Further proof that you are NOT a softie...and are NOT a writer....thank you for telling us this story...When I went over and saw Sue's post, I also felt sorrow.
Thank you Mom...still teaching lessons...
HUGS
Hugs.
Mom's may pass on but they never leave you. Cheers Anndi!!
K - so while I sit here bawling....
Seriously Anndi luv, thank you for this post.
Mom's hand is guiding you with all the love in her heart.
HUGS
Hugs to you my dear little sis. I loves ya!
SMOOCHES~
Moms and cowbells in one post. You've outdone yourself. :-)
Vince dear: am not... am not... you're welcome dear...

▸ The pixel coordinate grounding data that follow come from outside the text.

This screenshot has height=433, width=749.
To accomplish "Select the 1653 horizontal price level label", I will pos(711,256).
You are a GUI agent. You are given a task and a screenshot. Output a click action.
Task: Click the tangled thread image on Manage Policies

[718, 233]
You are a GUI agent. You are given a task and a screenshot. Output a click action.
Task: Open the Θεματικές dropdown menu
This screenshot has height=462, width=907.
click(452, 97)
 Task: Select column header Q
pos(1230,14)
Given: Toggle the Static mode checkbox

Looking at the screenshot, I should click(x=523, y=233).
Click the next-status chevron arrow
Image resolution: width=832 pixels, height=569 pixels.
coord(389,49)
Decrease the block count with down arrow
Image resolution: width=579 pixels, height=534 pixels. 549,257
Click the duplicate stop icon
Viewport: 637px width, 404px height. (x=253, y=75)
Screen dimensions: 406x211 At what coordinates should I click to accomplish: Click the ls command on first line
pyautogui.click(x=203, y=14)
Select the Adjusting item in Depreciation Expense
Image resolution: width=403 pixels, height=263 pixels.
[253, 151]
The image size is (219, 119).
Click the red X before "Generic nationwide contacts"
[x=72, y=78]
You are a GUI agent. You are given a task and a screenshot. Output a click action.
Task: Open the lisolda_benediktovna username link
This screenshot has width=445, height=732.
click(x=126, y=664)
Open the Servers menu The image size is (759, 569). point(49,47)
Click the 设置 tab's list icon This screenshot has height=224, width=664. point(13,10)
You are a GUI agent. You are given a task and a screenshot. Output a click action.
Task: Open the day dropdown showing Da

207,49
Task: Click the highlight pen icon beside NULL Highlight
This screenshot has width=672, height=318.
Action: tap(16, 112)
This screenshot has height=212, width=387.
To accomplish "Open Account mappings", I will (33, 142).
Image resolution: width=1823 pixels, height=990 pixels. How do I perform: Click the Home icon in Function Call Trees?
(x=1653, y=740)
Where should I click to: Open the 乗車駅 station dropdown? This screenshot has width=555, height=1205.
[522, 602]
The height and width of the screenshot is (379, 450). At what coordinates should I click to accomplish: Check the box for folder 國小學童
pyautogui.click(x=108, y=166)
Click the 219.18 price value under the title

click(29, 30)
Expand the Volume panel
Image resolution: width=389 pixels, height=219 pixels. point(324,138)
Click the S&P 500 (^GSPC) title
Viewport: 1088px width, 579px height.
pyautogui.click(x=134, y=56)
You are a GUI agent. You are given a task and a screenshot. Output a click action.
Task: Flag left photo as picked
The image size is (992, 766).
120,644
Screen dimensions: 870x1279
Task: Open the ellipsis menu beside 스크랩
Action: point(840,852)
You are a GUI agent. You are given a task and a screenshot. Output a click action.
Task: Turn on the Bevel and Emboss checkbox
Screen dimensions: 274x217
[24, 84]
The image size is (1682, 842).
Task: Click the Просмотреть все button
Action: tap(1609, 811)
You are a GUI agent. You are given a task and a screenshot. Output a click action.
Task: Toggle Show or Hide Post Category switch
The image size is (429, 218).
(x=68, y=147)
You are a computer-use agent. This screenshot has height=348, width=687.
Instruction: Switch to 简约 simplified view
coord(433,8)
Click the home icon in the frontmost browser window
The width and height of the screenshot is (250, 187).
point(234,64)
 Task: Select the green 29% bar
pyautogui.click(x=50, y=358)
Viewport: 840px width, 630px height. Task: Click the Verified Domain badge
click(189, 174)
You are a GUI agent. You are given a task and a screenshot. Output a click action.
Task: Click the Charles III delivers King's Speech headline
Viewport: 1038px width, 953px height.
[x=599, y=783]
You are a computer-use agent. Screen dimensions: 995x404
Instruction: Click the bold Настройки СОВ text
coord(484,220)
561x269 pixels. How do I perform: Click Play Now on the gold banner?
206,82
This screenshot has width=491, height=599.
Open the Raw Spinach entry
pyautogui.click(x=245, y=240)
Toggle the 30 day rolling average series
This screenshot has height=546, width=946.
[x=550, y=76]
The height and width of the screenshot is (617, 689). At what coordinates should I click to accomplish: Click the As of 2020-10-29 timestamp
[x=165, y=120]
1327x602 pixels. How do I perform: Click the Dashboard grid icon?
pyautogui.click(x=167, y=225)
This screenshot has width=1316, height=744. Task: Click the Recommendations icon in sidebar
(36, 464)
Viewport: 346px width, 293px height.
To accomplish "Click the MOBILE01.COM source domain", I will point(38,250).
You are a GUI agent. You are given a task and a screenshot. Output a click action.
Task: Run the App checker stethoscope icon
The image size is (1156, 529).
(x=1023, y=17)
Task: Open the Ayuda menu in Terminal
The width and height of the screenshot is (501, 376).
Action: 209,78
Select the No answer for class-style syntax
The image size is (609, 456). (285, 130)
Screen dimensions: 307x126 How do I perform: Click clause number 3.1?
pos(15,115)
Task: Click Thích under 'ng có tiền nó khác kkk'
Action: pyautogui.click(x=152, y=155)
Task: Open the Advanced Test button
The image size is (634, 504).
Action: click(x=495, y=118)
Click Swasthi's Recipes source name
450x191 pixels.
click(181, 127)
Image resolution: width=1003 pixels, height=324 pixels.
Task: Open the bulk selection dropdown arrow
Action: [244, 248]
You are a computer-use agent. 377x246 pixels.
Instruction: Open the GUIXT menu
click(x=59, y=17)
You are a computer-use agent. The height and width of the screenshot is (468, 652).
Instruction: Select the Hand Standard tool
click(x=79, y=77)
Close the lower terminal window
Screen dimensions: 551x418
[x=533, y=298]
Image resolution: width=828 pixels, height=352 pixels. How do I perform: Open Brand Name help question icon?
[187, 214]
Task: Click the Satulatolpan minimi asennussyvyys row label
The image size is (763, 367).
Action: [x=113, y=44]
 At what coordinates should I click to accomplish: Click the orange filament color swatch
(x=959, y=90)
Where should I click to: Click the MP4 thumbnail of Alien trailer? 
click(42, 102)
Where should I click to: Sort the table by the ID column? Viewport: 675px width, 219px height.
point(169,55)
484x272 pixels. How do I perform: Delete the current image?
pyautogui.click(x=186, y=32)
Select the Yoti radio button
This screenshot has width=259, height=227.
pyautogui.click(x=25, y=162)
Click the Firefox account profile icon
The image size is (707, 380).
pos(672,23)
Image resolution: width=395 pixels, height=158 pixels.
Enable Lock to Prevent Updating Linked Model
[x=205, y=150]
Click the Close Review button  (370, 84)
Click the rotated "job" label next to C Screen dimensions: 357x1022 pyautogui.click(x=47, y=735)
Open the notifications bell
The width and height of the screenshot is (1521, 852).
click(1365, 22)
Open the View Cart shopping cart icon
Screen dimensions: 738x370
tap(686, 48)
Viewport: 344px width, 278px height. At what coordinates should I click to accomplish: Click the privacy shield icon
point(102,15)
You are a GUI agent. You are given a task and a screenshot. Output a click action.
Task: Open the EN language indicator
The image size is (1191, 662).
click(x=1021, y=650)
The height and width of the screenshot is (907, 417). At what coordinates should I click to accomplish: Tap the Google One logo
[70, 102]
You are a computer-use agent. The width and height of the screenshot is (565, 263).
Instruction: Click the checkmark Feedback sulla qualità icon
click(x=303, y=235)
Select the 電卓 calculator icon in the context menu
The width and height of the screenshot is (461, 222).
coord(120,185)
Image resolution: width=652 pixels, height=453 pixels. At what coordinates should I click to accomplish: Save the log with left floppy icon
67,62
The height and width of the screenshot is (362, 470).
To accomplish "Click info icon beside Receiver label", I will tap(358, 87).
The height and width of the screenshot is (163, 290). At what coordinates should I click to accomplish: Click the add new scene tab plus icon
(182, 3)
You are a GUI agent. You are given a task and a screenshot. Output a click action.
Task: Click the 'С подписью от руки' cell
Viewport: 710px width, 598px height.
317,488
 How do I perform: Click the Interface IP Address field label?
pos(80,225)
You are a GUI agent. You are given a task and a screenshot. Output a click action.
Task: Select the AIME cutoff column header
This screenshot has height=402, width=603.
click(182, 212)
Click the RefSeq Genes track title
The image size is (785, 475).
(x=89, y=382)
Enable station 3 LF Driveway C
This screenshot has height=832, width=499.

People turn into monsters sometimes, don't they? And they try and take advantage of grieving people. I know all too well.
That's what Moms do...
Hugs
Travis: thanks bro...
Matt-man: we both know that all too well. SMOOCH
Angell: Have a tissue sweets... You're welcome honey. I know she is, I'm developping some of her habits... sheesh! ;)
HUGS to a softie...
Dixie: SQUEEEZES for my big sis.
Jonathan: You have something set up that alerts you to mentions of cowbells... don't you... SMOOCH!
Thank you dear friend.
Dear Friend and SoulSister, Anndi. Thank you for this beautiful post! You are right, that Email brought a smile to my face....it was such a relief to actually smile and feel like smiling. Thanks to your Mom, for without her "nudge", the smile I needed so badly may not have arrived. I thank you for your mention of my dear friend, Dee. Your thoughts and prayers mean everything to me. I love you dear Sister.
Sueann
ANNDI! I love Bette Midler and this is one of my favorites. I am crying and smiling at the same time. What a wonderful gift this song is to me...thank you for posting it.
I love you!
Damn.
I passed over this post for a couple of days, thinking it might be something I needed to ponder but not yet being in the right state of mind to digest.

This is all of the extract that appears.